KIMA: Hybrid Checkpointing for Recovery from a Wide Range of Errors and Detection Latencies
MetadataShow full item record
Full system reliability is a problem that spans multiple levels of the software/hardware stack. The normal execution of a program in a system can be disrupted by multiple factors, ranging from transient errors in a processor and software bugs, to permanent hardware failures and human mistakes. A common method for recovering from such errors is the creation of checkpoints during the execution of the program, allowing the system to restore the program to a previous error-free state and resume execution.
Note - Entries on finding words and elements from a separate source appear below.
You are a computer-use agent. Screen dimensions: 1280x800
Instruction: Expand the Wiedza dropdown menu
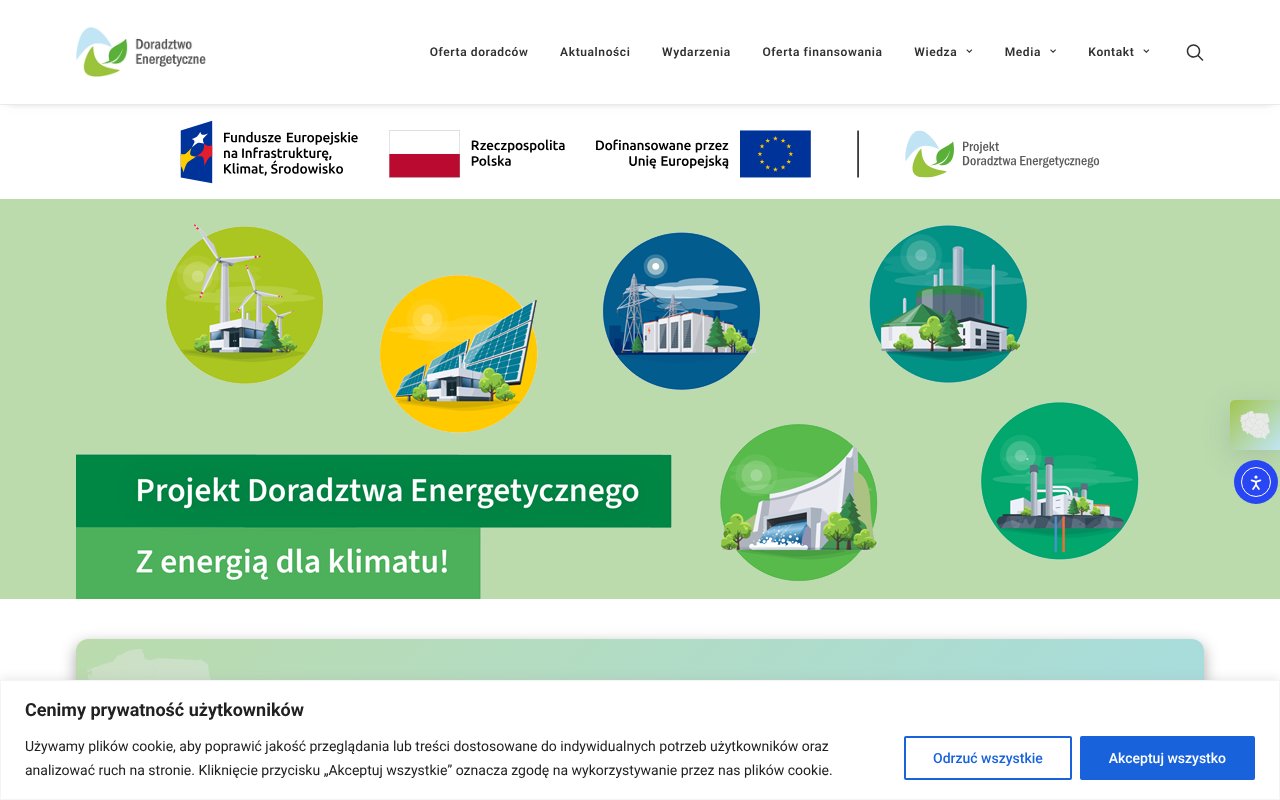coord(937,51)
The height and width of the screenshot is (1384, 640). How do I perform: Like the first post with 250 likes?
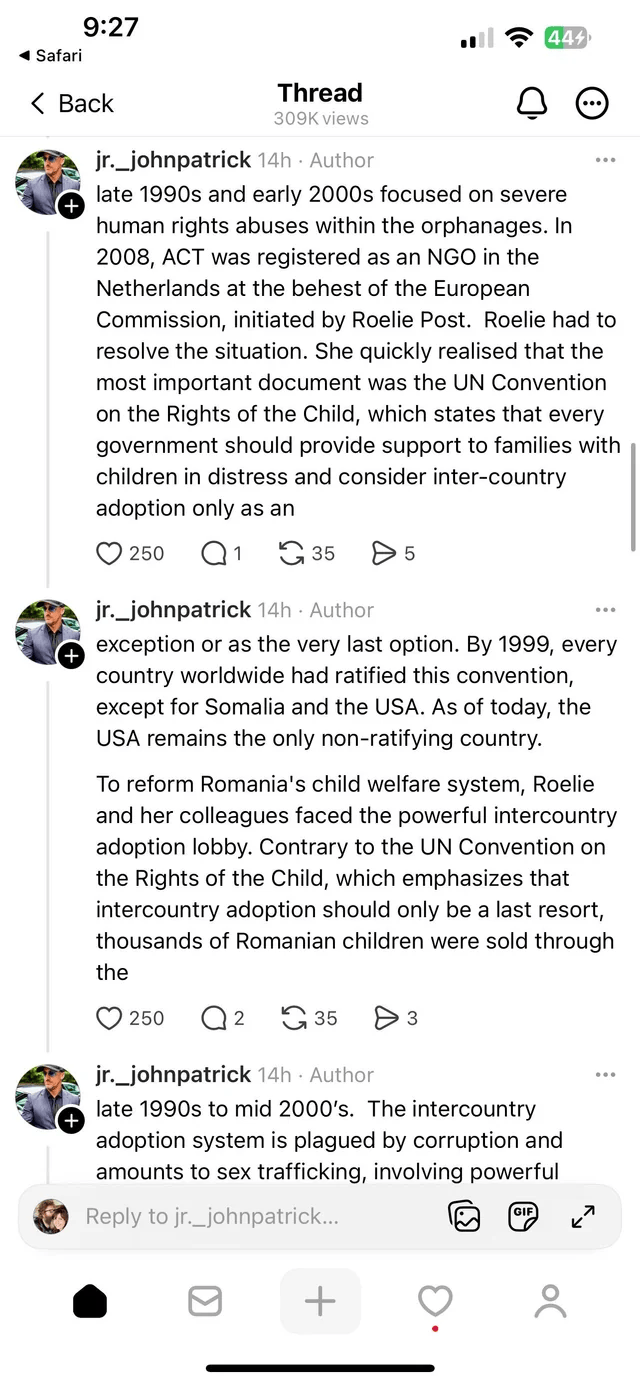(x=109, y=553)
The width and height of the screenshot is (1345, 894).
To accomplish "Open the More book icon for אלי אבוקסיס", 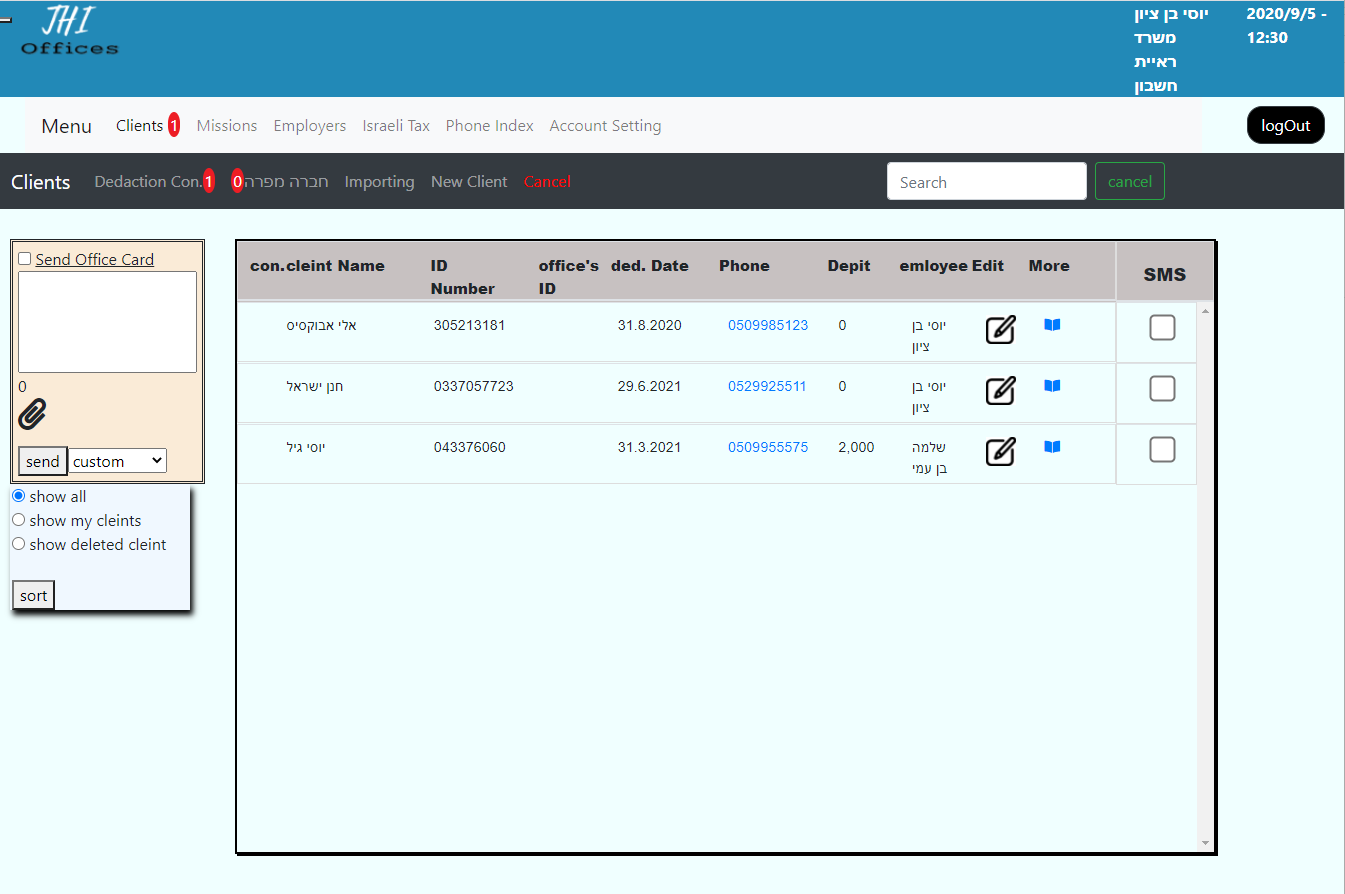I will pos(1052,325).
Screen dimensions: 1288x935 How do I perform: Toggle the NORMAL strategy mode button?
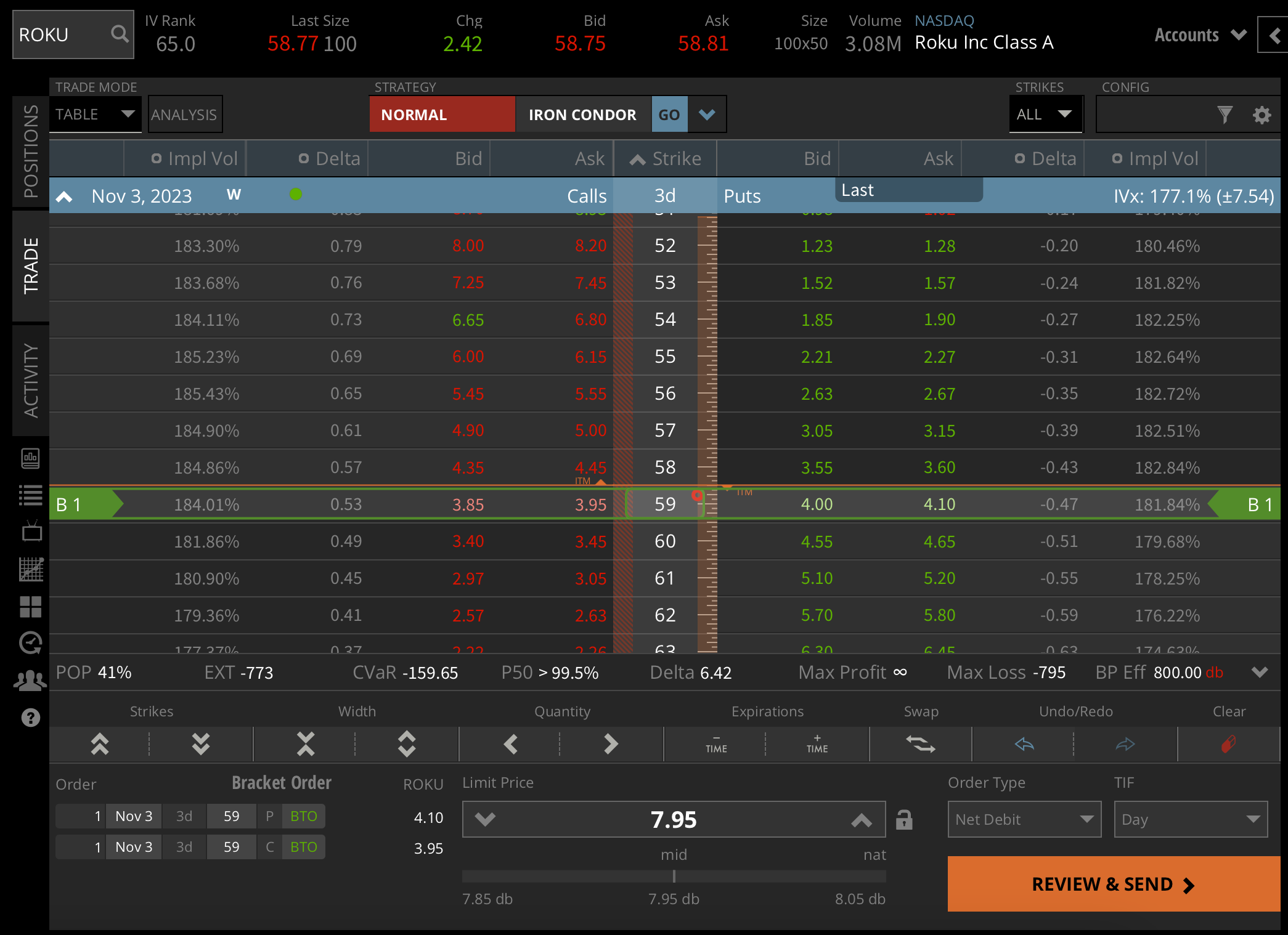441,114
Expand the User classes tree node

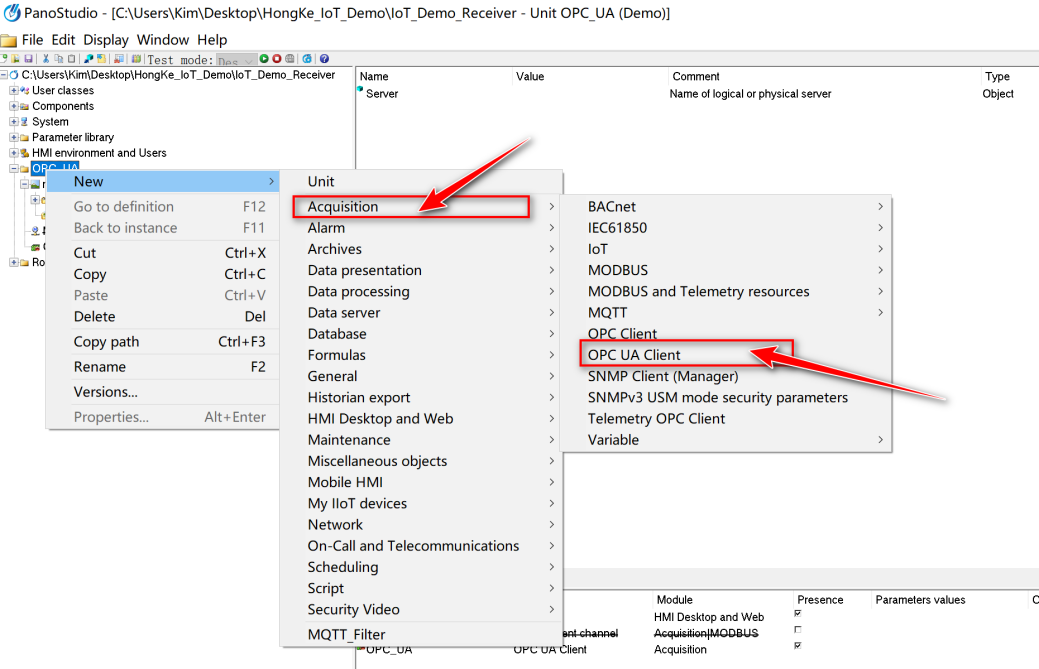click(x=13, y=90)
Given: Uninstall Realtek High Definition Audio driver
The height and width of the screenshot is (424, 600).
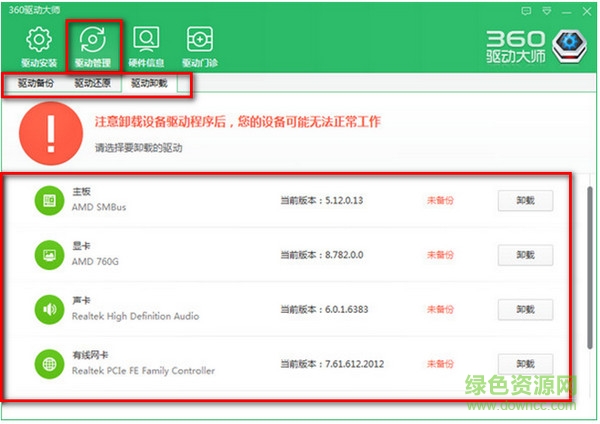Looking at the screenshot, I should click(525, 309).
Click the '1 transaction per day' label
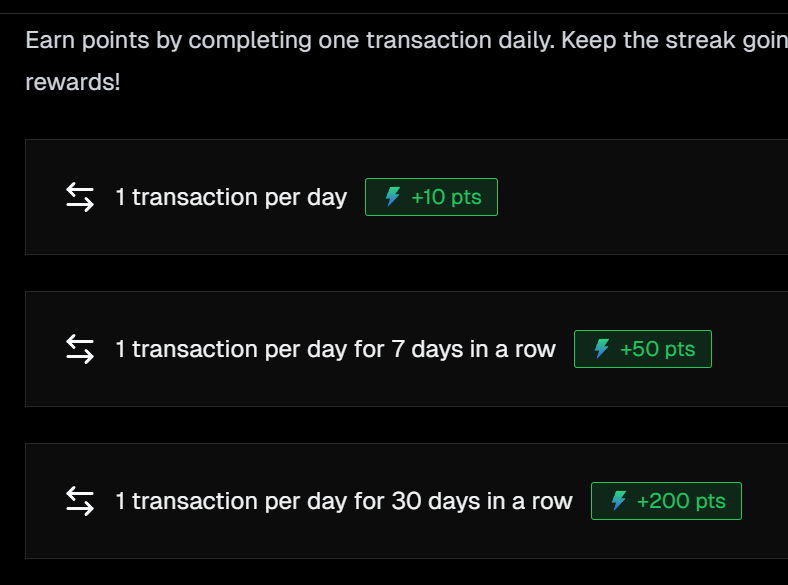Screen dimensions: 788x585 pos(231,197)
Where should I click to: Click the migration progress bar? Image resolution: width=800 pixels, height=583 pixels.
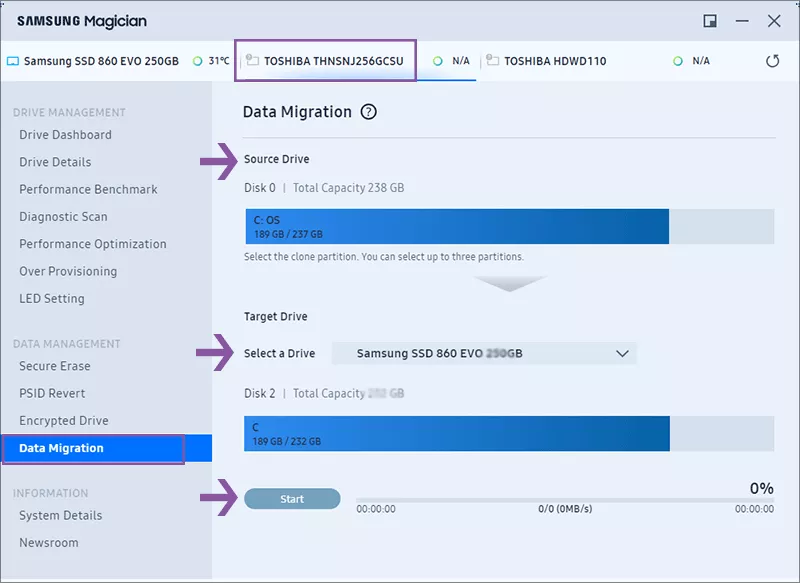pos(565,500)
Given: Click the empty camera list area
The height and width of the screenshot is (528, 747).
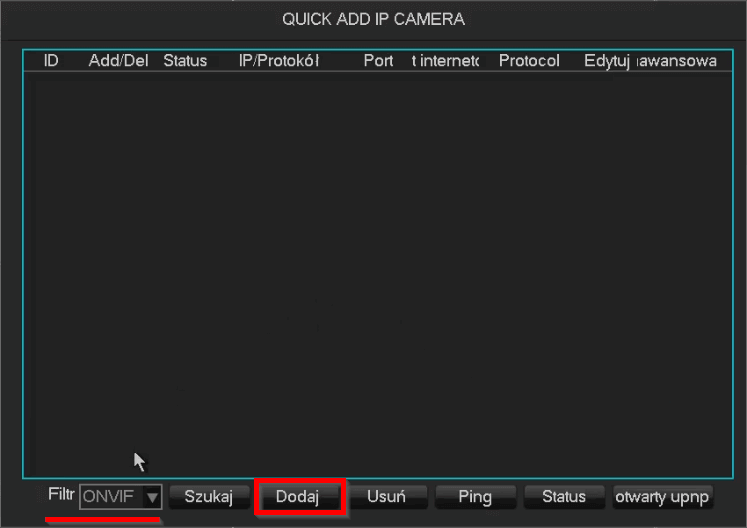Looking at the screenshot, I should [x=378, y=274].
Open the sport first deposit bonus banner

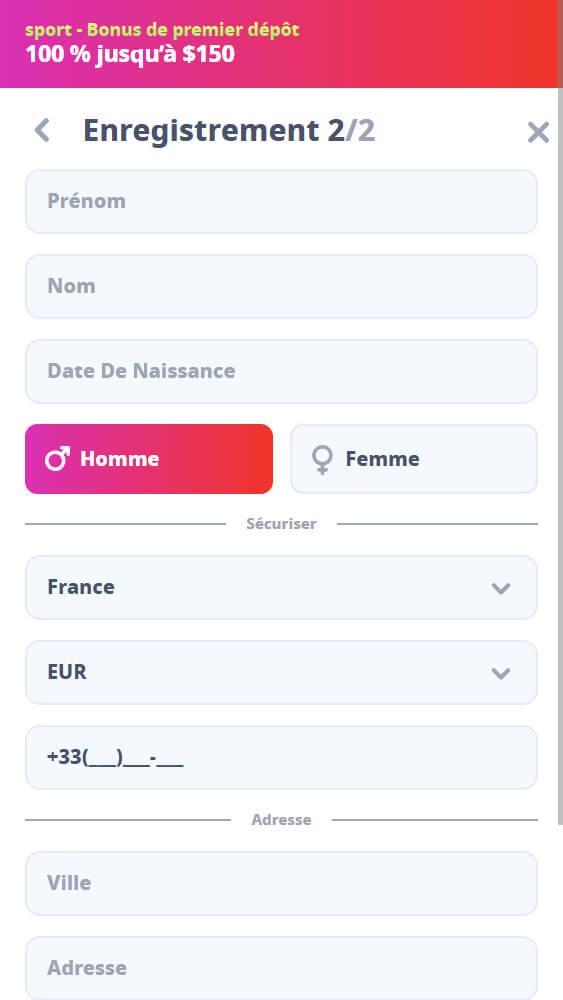tap(281, 44)
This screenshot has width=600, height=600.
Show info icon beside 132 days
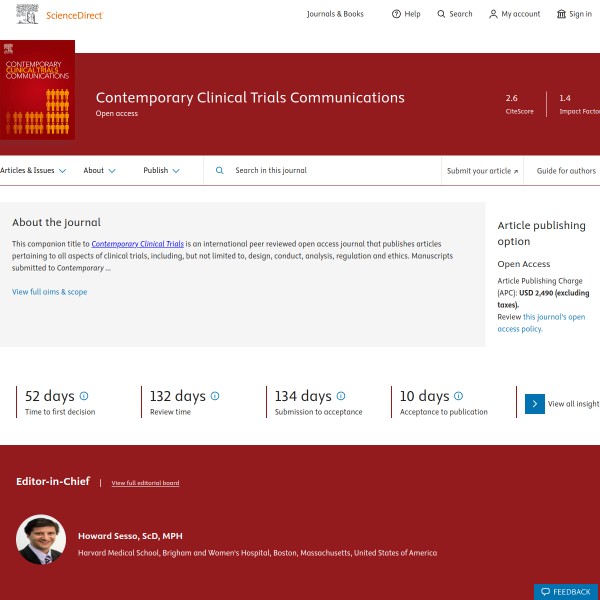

Different causes of errors, though, have different occurrence frequencies and detection latencies, requiring the creation of multiple checkpoints at different frequencies in order to maximize the availability of the system. In this paper we present KIMA, a novel checkpointing creation and management technique that combines efficiently the existing undo-log and redo-log checkpointing approaches, reducing the overall bandwidth requirements to both the memory and the hard disk. KIMA establishes DRAM-based undo-log checkpoints every 10ms, then leverages the undo-log metadata and checkpointed data to establish redo-log checkpoints every 1 second in non-volatile memory (such as PCM). Our results show that KIMA incurs average overheads of less than 1% while enabling efficient recovery from both transient and hard errors that have a variety of detection latencies.